In an M&A transaction, the concept of reps and warranties is an important one to wrap your mind around.

When negotiating deals earlier on in my career, it was hard to grasp why this deserves so much attention.

After all, on the face of it, the reps and warranties are just a set of statements about the business that seem to be “obviously true”.


However, after witnessing in real-world scenarios what happens post-deal if the reps and warranties are not well thought out, their purpose became clearer to me.


Here are three main reasons why reps (i.e. representations) and warranties are so important.



𝗙𝗶𝗿𝘀𝘁, 𝘁𝗵𝗲𝘆 𝗯𝗿𝗶𝗱𝗴𝗲 𝗶𝗻𝗳𝗼𝗿𝗺𝗮𝘁𝗶𝗼𝗻 𝗮𝘀𝘆𝗺𝗺𝗲𝘁𝗿𝘆.


When doing a deal, the seller knows everything about the business. The buyer knows nothing about the target (to start with).


As the due diligence progresses, the buyer learns more and more.

However, no matter how deep the diligence, the buyer will never fully know everything about the business.

When it comes time to close the deal, the buyer has to make a decision – either walk away because there are still unknowns in the deal, or close the deal and assume some risk of the unknown.

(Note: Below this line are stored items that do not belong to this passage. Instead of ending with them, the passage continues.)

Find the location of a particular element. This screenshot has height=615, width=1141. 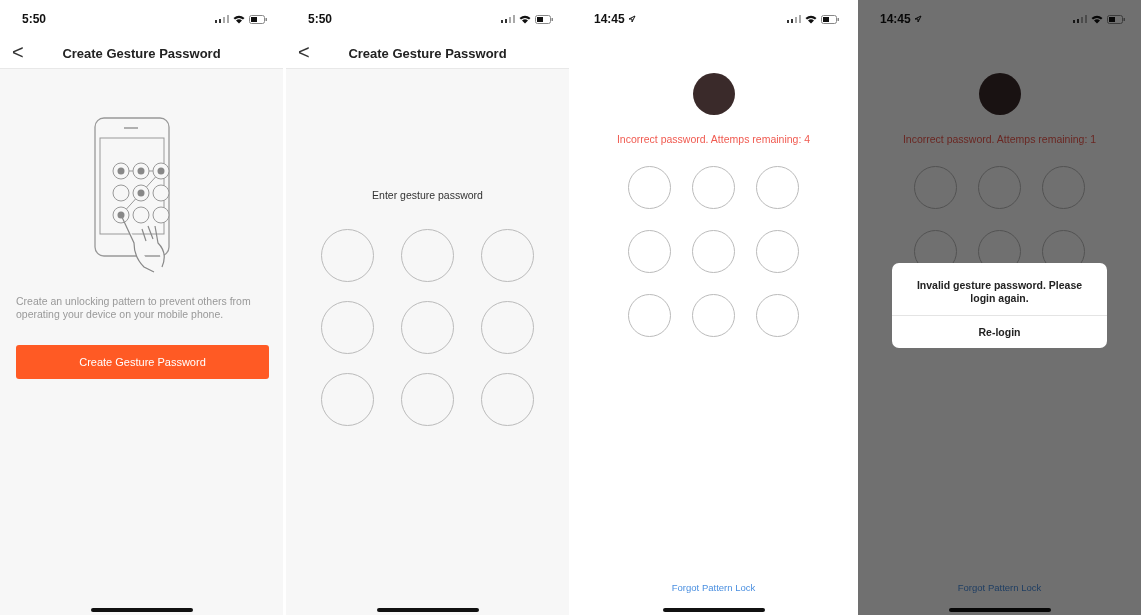

error-message: Incorrect password. Attemps remaining: 1 is located at coordinates (1000, 139).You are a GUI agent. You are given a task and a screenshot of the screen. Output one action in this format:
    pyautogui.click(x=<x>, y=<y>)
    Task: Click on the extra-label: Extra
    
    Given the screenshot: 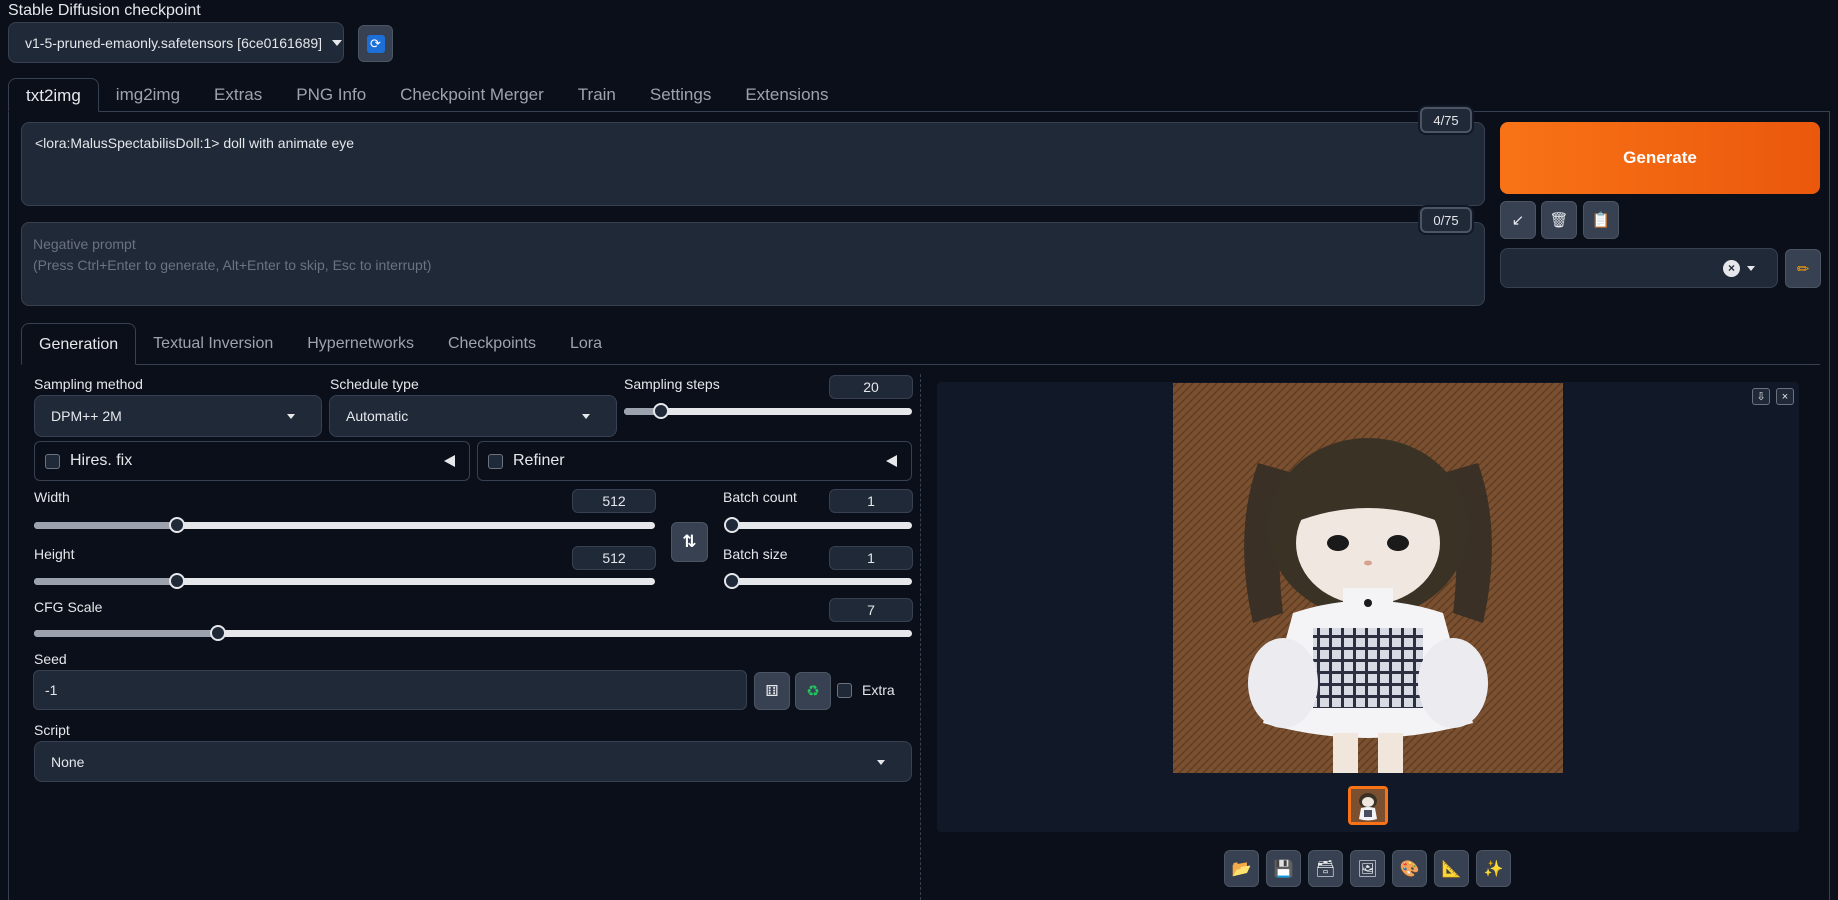 What is the action you would take?
    pyautogui.click(x=878, y=690)
    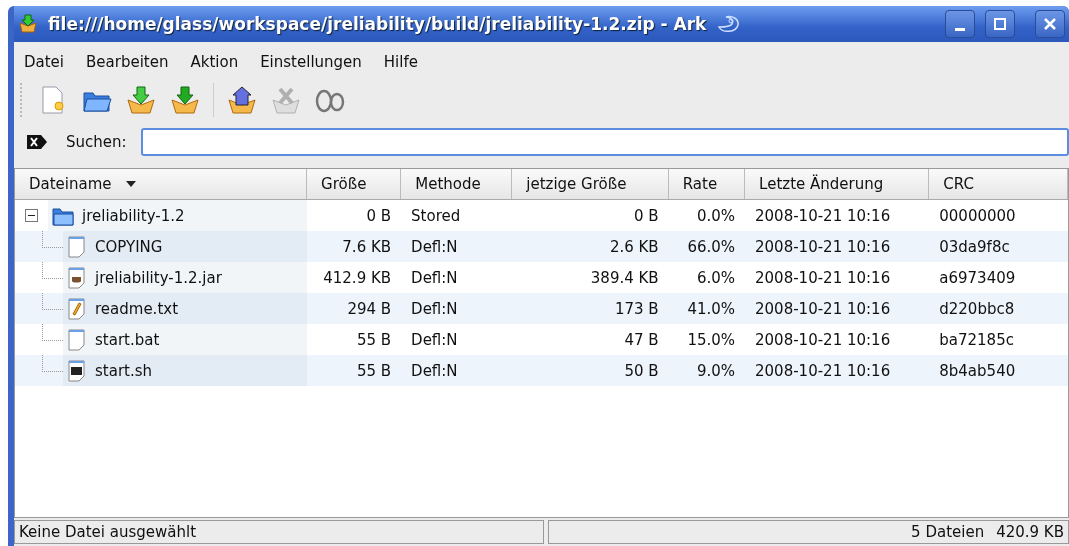  What do you see at coordinates (162, 184) in the screenshot?
I see `column-header: Dateiname` at bounding box center [162, 184].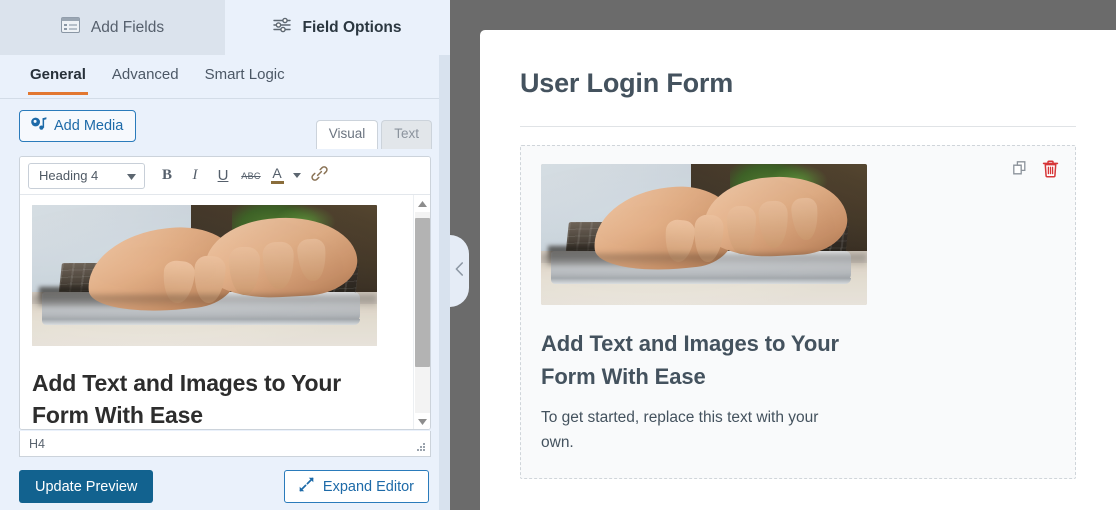 The image size is (1116, 510). Describe the element at coordinates (277, 182) in the screenshot. I see `text-color-swatch` at that location.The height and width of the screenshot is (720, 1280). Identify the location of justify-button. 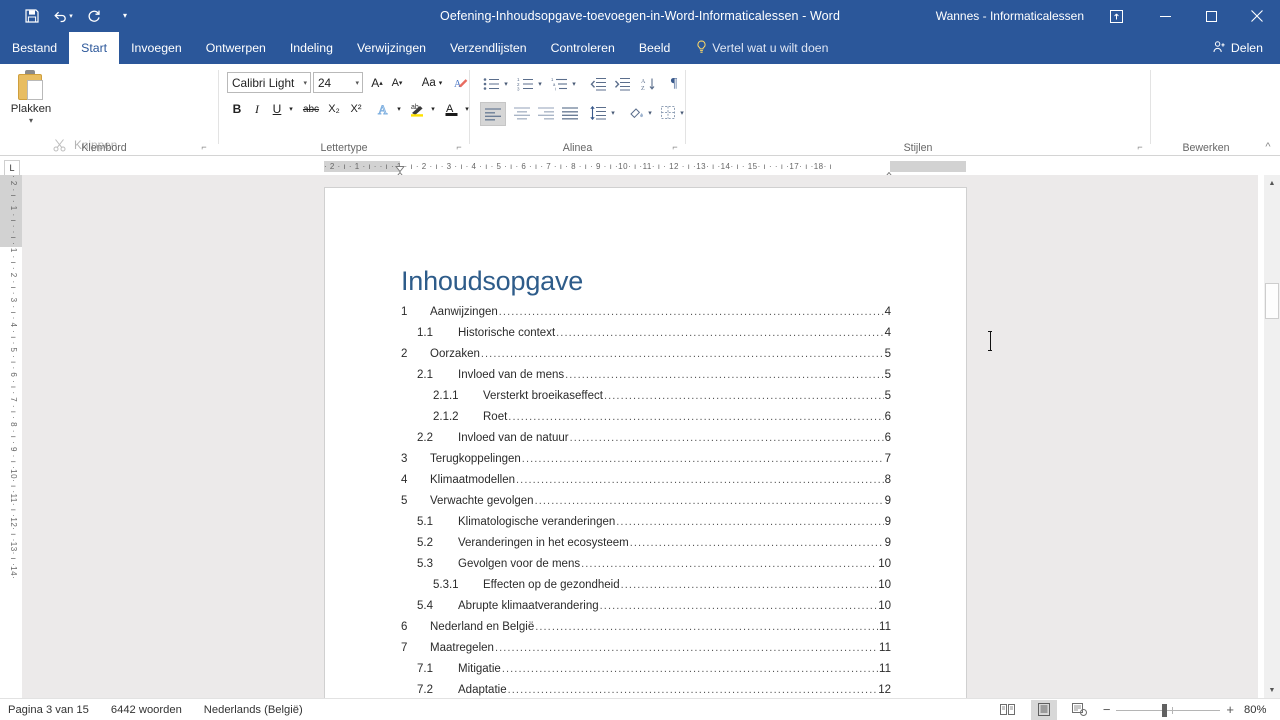
(570, 113).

This is where the reps and warranties kick in – the buyer asks the seller to make statements (to be included in the purchase agreement) – that give the buyer a higher degree of confidence in doing the deal.




𝗦𝗲𝗰𝗼𝗻𝗱, 𝘁𝗵𝗲𝘆 𝗵𝗲𝗹𝗽 𝘁𝗼 𝗺𝗶𝘁𝗶𝗴𝗮𝘁𝗲 𝗱𝗲𝗮𝗹 𝘁𝗶𝗺𝗶𝗻𝗴 𝗿𝗶𝘀𝗸.


Sometimes there is a gap between when the deal is signed and when it is actually closed.

And if there are material negative changes to the seller’s business during this gap period, the buyer should have the right to walk away from the deal (this can apply to sellers as well, but generally applicable to buyers).


So generally, both parties must agree that the reps and warranties in the signed documents still hold true at closing.

And if not, the non-breaching party has the right to walk away from the deal.




𝗧𝗵𝗶𝗿𝗱, 𝘁𝗵𝗲𝘆 𝗮𝘀𝘀𝗶𝗴𝗻 𝗱𝗲𝗮𝗹 𝗿𝗶𝘀𝗸 𝘁𝗼 𝘁𝗵𝗲 𝗿𝗶𝗴𝗵𝘁 𝗽𝗮𝗿𝘁𝘆 𝗶𝗳 𝘀𝗼𝗺𝗲𝘁𝗵𝗶𝗻𝗴 𝗴𝗼𝗲𝘀 𝘄𝗿𝗼𝗻𝗴 𝗽𝗼𝘀𝘁-𝗰𝗹𝗼𝘀𝗶𝗻𝗴.


If a seller’s representation (e.g. “no material environmental liabilities”) is found to be untrue a few months after the deal closes, the buyer can often claim monetary compensation from the seller.


There are many factors that affect what goes into specific reps and warranties…

but a few of them are deal structure (e.g. asset vs. stock deals), public vs. private deals, issues already found during due diligence, the specific industry and the other deal terms.



Drafting the reps and warranties requires close collaboration between the corporate dev team and the legal team – since the reps and warranties have to combine the knowledge gained from the due diligence work plus the expertise to structure this into deal documents.